Today is World Mosquito Day, but if you thought it was set aside to honour the pesky insects, you’re mistaken.
World Mosquito Day was established on this day in 1897 to mark the discovery by Sir Ronald Ross that there is a link between mosquitoes and malaria transmission.
He found that female Anopheles mosquitoes are responsible for the transmission.
Mosquitoes are regarded by many as the most dangerous creatures on earth, with over one million people dying from malaria each year, mostly children younger than five.
Seven million lives have been saved and prevention achieved in more than a billion cases since the year 2000. Malaria is a disease caused by a parasite which mosquitoes carry. The parasite is released into your bloodstream when it bites you.

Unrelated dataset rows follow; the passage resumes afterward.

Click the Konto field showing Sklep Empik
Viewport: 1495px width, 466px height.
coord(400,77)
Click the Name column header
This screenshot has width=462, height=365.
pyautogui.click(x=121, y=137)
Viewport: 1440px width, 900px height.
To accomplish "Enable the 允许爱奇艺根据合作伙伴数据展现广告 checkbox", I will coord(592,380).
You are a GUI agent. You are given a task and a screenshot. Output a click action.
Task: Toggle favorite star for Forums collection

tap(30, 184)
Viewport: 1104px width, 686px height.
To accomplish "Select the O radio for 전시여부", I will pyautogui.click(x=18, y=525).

Malaria has been identified in more than 100 countries, but the most infections are found in 11, one is India and the rest in Africa. Malaria parasites have developed a resistance to commonly used drugs, so health professionals are researching alternatives.
Mosquitoes cause more death and disease than any other other creature, infecting people and animals with other diseases like Dengue, Yellow Fever, Zika virus, Rift Valley Fever and Lacrosse Encephalitis, among others.

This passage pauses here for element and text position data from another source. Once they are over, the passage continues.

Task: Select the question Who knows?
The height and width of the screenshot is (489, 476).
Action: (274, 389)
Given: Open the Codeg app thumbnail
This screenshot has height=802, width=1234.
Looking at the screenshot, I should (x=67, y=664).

This year, the WHO has joined the RBM Partnership to End Malaria. The two organisations are drawing attention to a campaign called “Zero malaria starts with me.”

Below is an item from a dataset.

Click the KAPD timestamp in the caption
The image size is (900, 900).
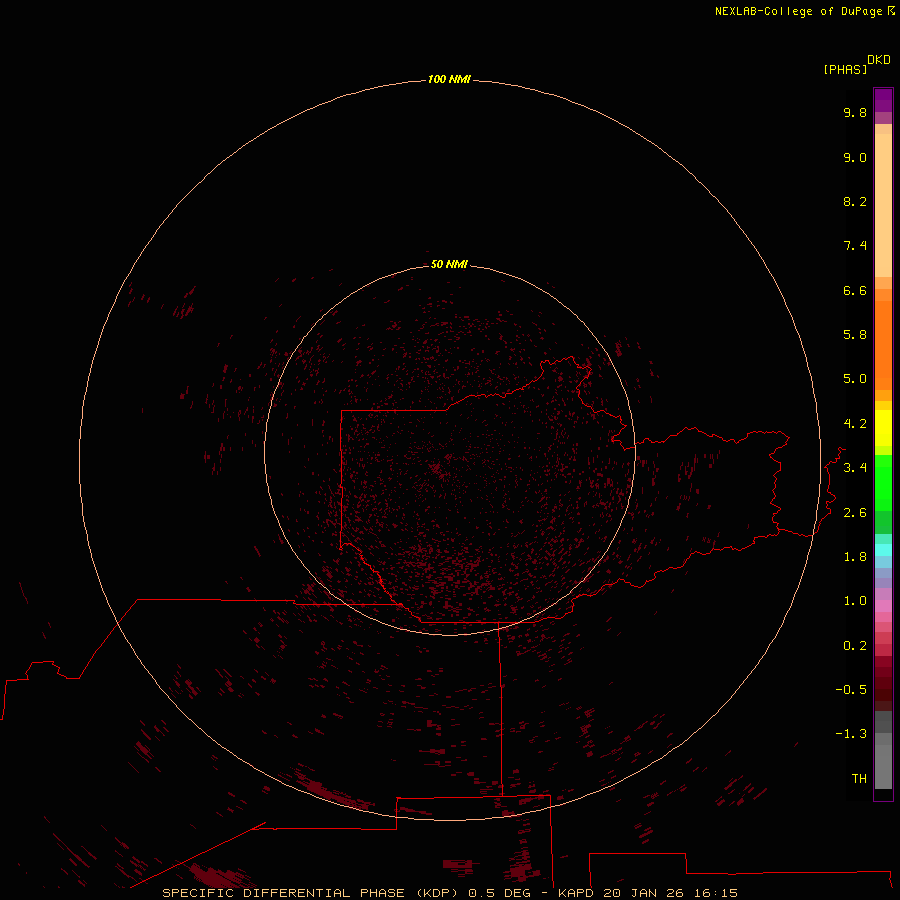(x=647, y=893)
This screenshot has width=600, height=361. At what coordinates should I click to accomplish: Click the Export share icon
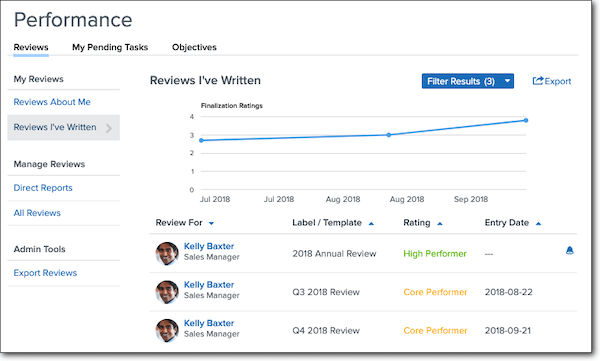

The campaign is keeping malaria on the political agenda, summoning resources and engaging with communities in order for them to be able to prevent malaria and take care of those already infected.
Covid-19 is already straining the health systems of countries, and malaria threatens those who are poor or vulnerable.
The RBM Partnership wants to avoid a resurgence of the disease by holding leaders accountable to their prior commitments to combat malaria and maintaining and advancing progress made against malaria.